◆ **EXERCISE PROMPT**
Return the data below exactly, stopping after the line with "[Boeing Mitsubishi (big)".

──────────

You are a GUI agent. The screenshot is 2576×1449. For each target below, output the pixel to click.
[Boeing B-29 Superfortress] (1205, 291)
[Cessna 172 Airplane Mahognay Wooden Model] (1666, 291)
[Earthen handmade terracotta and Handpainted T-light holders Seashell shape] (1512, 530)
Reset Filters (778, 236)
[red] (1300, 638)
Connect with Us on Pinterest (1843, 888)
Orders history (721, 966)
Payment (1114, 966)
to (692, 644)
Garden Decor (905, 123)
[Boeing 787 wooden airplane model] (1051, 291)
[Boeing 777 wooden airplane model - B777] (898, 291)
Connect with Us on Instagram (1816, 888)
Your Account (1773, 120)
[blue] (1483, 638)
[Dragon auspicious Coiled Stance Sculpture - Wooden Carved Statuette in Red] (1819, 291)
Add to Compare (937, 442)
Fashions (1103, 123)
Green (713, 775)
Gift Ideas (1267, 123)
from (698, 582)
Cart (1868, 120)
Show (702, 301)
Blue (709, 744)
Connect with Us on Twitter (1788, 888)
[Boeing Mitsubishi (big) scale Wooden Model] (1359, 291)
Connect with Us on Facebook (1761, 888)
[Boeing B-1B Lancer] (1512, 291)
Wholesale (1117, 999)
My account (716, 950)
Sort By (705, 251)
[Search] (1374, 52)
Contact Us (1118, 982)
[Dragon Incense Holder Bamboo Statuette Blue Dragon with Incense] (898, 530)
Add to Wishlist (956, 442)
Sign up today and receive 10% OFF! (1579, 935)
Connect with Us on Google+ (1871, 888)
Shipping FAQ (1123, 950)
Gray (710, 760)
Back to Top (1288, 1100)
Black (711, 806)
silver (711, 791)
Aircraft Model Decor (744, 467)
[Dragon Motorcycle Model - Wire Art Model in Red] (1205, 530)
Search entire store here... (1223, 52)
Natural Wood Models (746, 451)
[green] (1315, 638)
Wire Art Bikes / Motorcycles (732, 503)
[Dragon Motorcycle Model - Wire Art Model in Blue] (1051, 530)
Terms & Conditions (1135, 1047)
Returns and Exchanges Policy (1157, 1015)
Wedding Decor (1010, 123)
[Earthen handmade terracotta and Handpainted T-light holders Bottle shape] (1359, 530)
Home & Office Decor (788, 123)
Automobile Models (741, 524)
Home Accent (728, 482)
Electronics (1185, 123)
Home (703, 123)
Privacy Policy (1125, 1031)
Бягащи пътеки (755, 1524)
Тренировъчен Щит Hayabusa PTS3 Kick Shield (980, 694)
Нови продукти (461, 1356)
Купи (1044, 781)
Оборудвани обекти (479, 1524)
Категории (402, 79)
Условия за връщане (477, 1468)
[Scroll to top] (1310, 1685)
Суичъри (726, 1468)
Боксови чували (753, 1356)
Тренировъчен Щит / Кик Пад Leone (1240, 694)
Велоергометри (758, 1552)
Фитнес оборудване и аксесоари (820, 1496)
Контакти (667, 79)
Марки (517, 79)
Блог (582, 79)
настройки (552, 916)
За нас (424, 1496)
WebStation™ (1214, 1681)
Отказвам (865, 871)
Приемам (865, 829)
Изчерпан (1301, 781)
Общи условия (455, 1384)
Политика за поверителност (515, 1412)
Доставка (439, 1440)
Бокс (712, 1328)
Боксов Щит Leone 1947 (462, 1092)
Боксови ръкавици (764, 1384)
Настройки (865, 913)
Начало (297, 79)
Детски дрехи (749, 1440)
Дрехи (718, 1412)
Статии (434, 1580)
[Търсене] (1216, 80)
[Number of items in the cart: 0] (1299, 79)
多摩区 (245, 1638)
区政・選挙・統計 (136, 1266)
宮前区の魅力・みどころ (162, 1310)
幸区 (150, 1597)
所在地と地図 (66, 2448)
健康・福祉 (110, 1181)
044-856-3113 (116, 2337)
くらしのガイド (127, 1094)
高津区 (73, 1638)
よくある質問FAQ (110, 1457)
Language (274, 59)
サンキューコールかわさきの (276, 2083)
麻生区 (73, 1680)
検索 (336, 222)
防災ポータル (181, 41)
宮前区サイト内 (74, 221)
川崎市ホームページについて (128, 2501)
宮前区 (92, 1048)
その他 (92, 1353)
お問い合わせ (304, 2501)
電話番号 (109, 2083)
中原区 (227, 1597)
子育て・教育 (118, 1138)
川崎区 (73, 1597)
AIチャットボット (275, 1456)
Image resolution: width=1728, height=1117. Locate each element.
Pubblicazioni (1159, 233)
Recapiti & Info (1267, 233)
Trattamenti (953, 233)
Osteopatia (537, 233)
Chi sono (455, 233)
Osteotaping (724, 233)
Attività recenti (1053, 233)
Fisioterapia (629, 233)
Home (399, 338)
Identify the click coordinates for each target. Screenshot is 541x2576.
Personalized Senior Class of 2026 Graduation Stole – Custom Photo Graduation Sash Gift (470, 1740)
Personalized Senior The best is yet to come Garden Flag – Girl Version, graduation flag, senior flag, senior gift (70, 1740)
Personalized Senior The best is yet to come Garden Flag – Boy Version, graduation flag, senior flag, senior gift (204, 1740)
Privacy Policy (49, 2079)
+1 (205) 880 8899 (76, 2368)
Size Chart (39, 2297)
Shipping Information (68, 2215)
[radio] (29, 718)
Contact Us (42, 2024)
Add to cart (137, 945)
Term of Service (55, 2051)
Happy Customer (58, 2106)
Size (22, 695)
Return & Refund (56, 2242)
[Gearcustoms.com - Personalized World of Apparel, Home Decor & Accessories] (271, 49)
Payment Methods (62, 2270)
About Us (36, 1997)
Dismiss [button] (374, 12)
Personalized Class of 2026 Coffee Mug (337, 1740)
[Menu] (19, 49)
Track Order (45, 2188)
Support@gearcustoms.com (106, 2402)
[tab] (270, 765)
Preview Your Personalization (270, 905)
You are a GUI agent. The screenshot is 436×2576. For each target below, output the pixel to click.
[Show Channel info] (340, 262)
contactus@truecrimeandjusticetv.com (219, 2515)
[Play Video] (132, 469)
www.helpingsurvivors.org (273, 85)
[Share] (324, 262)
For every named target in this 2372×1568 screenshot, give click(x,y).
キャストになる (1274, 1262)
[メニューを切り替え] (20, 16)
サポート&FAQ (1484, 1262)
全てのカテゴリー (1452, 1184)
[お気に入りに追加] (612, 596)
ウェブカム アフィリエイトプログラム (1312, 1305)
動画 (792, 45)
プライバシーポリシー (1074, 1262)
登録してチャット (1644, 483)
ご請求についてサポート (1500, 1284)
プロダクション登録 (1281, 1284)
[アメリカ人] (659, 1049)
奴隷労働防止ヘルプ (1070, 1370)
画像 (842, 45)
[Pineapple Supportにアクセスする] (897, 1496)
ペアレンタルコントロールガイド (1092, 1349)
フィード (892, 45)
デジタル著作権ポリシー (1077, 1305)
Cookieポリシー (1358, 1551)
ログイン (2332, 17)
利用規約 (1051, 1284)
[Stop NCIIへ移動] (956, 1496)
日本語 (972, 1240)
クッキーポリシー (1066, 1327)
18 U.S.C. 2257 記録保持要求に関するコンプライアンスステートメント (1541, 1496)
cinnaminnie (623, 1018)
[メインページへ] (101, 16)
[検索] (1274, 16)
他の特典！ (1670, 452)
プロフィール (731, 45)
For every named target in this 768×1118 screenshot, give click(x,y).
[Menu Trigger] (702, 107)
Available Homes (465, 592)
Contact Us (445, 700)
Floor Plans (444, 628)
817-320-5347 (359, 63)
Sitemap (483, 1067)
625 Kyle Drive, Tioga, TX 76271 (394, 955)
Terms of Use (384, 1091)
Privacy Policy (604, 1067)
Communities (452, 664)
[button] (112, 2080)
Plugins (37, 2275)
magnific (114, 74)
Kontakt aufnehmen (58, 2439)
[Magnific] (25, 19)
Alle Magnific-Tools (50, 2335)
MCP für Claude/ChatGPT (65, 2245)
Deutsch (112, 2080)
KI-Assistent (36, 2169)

──────────

◆ **OUTPUT OF THE TASK**
You are a GUI agent. The screenshot is 2576×1449. For each target below, output the pixel to click.
[Boeing B-29 Superfortress] (1205, 291)
[Cessna 172 Airplane Mahognay Wooden Model] (1666, 291)
[Earthen handmade terracotta and Handpainted T-light holders Seashell shape] (1512, 530)
Reset Filters (778, 236)
[red] (1300, 638)
Connect with Us on Pinterest (1843, 888)
Orders history (721, 966)
Payment (1114, 966)
to (692, 644)
Garden Decor (905, 123)
[Boeing 787 wooden airplane model] (1051, 291)
[Boeing 777 wooden airplane model - B777] (898, 291)
Connect with Us on Instagram (1816, 888)
Your Account (1773, 120)
[blue] (1483, 638)
[Dragon auspicious Coiled Stance Sculpture - Wooden Carved Statuette in Red] (1819, 291)
Add to Compare (937, 442)
Fashions (1103, 123)
Green (713, 775)
Gift Ideas (1267, 123)
from (698, 582)
Cart (1868, 120)
Show (702, 301)
Blue (709, 744)
Connect with Us on Twitter (1788, 888)
[Boeing Mitsubishi (big) scale Wooden Model] (1359, 291)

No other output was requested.